You've got a couple of options here. To get square with the IRS, should you wish to do so, there is this: Streamlined Filing Compliance Procedures | Internal Revenue Service
Basically, you file the current year plus three years back and (if required) 6 years of back FBARs, offer a simplified "excuse" (seriously - keep it really simple) and you're back in their good graces as long as those back filing show that you didn't owe anything (or not much).

The other option is to just let sleeping dogs lie. The information your bank asked you for is for their files and will never be submitted to the IRS. If your accounts with them are below certain limits (last I knew it was $50,000, but that could have changed) they probably won't even report the existence of your accounts. If you've never set foot in the US and have no intention of so doing in the near to mid term, this is the simplest and easiest approach. The Streamlined Compliance stuff can wait until you have some compelling reason to take advantage of some of the benefits of your US citizenship.
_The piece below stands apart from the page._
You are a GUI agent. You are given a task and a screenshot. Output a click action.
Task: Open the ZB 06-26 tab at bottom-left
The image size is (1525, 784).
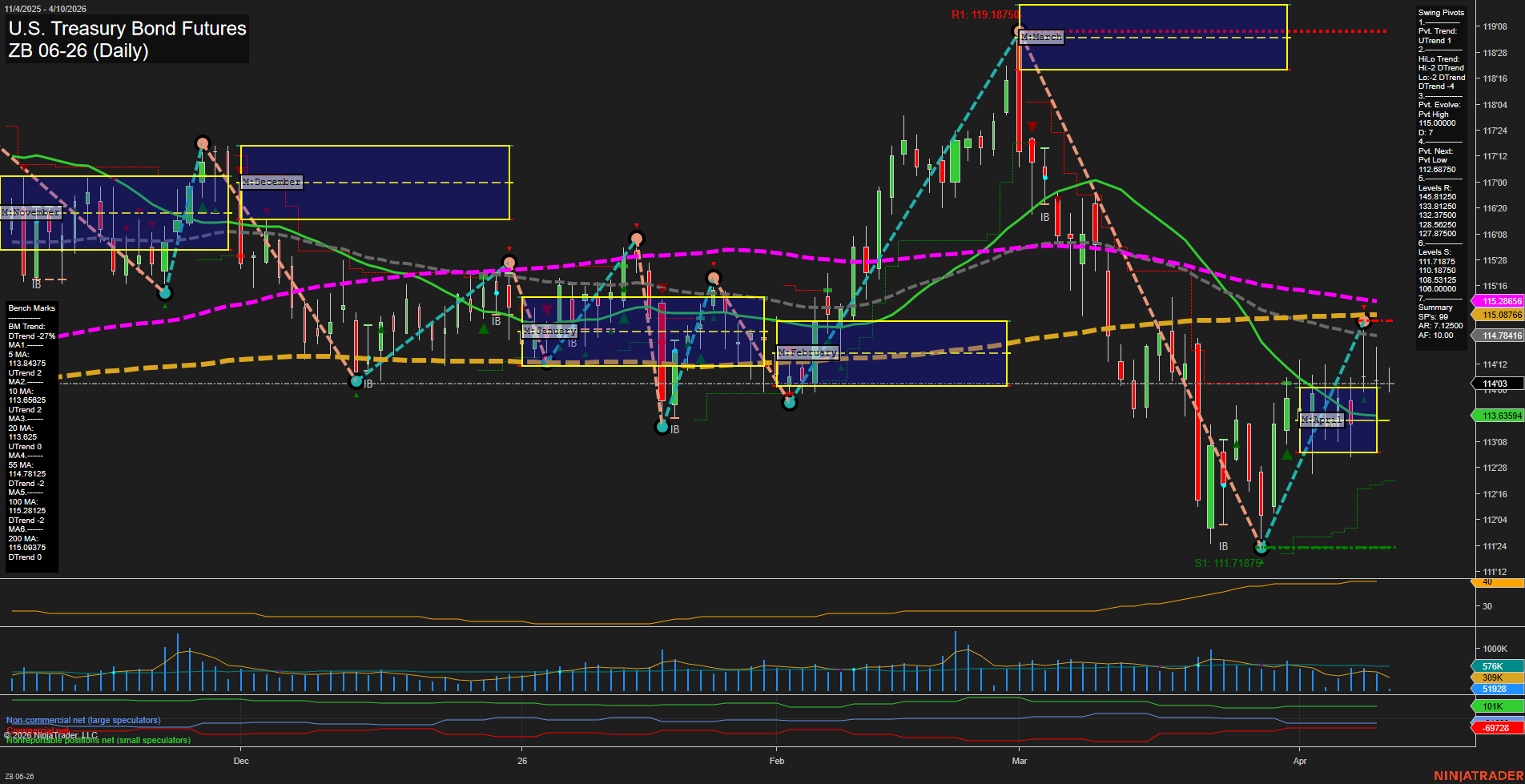19,776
Frankly, if you owe nothing in taxes (or only very little, like a couple hundred $$ or so), they don't have the time, capability nor the interest in seeking you out. You're far from the only person living overseas who would be taking this approach.


----------



## DJr (Jan 6, 2022)

thenoobies said:


> I've never set foot on mainland America as well. Any ideas how can I fix this? Should I call IRS? Thank you.


What am I missing? you have never set foot and yet you have to report bank accounts and IRS...


----------



## Kingdragonfly (Apr 29, 2021)

First time I noticed this thread. Honestly I'm so sick of dealing the US government that I'm going to renounce my citizenship when I get stable.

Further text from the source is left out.